A jogada de Bolsonaro: driblar a saúde para marcar na economia
Cientista político e senadores paranaenses analisam crise política provocada por comportamento contraditório do presidente na pandemia da Covid-19
PUBLICAÇÃO
segunda-feira, 30 de março de 2020
Cientista político e senadores paranaenses analisam crise política provocada por comportamento contraditório do presidente na pandemia da Covid-19
Pedro Moraes - Grupo Folha
Nos campos de futebol, ver um belo drible é motivo de aplausos. Craques da bola têm a habilidade de olhar para um lado, enganar o adversário e chutar para a direção oposta. Na política, a tática pode não ser motivo de comemoração, especialmente quando o drible parece ser dado no cidadão. A comparação é da análise do cientista político Rodrigo Prando, professor da Universidade Presbiteriana Mackenzie, relativa ao comportamento do presidente da República, Jair Bolsonaro (sem partido), sobre ações no que diz respeito à pandemia da Covid-19 na última semana. “Ele me lembrou o Ronaldo Nazário quando jogava. Nesse caso, de uma forma ruim. O governo toma medidas em um sentido e, logo em seguida, o presidente dirige-se aos seus apoiadores em sentido oposto, chamando doença de uma gripezinha, por exemplo”, avalia Prando.

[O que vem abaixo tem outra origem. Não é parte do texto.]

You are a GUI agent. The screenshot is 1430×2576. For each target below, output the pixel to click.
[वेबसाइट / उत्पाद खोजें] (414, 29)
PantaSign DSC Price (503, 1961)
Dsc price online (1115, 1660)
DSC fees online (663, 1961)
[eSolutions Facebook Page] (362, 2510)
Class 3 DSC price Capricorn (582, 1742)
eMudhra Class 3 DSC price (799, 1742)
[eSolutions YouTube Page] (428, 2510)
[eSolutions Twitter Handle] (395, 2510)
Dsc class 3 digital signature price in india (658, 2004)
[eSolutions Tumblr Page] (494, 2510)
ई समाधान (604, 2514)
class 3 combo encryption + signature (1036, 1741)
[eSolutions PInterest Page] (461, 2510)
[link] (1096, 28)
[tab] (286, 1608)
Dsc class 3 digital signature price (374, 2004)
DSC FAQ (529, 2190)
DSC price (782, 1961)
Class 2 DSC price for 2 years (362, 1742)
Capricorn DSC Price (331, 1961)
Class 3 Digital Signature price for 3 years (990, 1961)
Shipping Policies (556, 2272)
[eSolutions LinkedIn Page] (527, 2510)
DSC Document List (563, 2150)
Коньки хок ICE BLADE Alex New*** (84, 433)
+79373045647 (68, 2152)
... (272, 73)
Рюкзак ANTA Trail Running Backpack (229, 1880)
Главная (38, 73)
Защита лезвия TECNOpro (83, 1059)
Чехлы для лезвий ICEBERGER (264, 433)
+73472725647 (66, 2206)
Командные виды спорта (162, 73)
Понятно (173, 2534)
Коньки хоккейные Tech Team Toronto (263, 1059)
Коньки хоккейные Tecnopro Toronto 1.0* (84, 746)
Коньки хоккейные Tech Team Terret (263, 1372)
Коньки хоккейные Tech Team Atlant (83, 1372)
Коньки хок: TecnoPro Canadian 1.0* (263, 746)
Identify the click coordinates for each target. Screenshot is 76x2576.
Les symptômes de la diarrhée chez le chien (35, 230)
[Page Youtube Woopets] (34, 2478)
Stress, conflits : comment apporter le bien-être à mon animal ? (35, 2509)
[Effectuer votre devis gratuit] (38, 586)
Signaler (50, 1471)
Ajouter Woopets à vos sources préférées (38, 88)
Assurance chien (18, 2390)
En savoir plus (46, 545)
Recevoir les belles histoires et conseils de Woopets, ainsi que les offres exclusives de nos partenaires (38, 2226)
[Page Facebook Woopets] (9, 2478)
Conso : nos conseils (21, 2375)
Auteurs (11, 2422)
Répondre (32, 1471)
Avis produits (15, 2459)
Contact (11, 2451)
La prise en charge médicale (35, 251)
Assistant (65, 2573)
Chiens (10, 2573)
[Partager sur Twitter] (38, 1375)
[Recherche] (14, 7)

Uma verdadeira guerra foi instalada pelo núcleo mais próximo ao presidente numa espécie de tentativa de garantir uma posição de estabilidade de poder. O efeito, no entanto, vem sendo mais amplo. Contra os governadores pesa o fato de agirem com medidas de isolamento das populações. Estes são acusados de serem irresponsáveis com a economia. A imprensa, que vem exercendo papel ímpar no desejo de informar e, desta forma, garantir que as pessoas tenham defesa a partir de informações adequadas orientadas pelos gestores de saúde pública e pela ciência, também é alvo. O chefe do Executivo não cansa em dizer que a informação causa histeria. “Costumo sempre dizer que não há liderança na política que não seja exercida. Bolsonaro perdeu sua liderança para os governadores, que lidam diretamente com a crise, e para os meios de comunicação, que prestam bom serviço à sociedade”, aponta o professor.
Se nas ruas, inclusive de Londrina, um número de apoiadores do bolsonarismo pede a reabertura da economia, minimizando os possíveis impactos e a gravidade da infecção pelo coronavírus, os panelaços ecoaram por muitas cidades. É impossível medir se todos contrários ideologicamente ao governo, mas fato é que medo não tem legenda partidária.
A capacidade de gestão do próprio presidente vem sendo posta em prova. Um dos autores do pedido de impeachment que levou à cassação de Dilma Rousseff (PT), o jurista Miguel Reale Junior, defendeu publicamente que o Ministério Publico peça que Bolsonaro seja avaliado em sua sanidade mental e até ser considerado inimputável por ter participado pessoalmente de manifestações. “Não é à toa que já estejam surgindo pedidos de impeachment e processos a respeito de atentado à saúde pública. O fato é que Bolsonaro tem pouco apoio político, não tem um partido e se mantém garantido pelos seus 30% mais fiéis do eleitorado. A crise, no entanto, muda toda a semana e a opinião pública também pode se alterar”, analisa Prando.
EFICIÊNCIA
As medidas econômicas começam a sair das cabeças dos gestores públicos para ganhar as páginas das leis. A ajuda aos trabalhadores mais carentes de R$ 600 por mês saiu melhor do que o planejado. O governo iniciou a negociação com R$ 200; depois de idas e vindas com a Câmara, Bolsonaro, no auge de sua autoridade, aumentou o que havia sido acordado. Afinal, a palavra final deveria ser dele. Num pacote anunciado na sexta-feira (27), a equipe do Ministério da Economia apresentou uma proposta de ajuda às empresas no montante de R$ 40 bilhões, custeado pelo Tesouro Nacional para pequenas e médias empresas pagarem suas folhas de pagamento.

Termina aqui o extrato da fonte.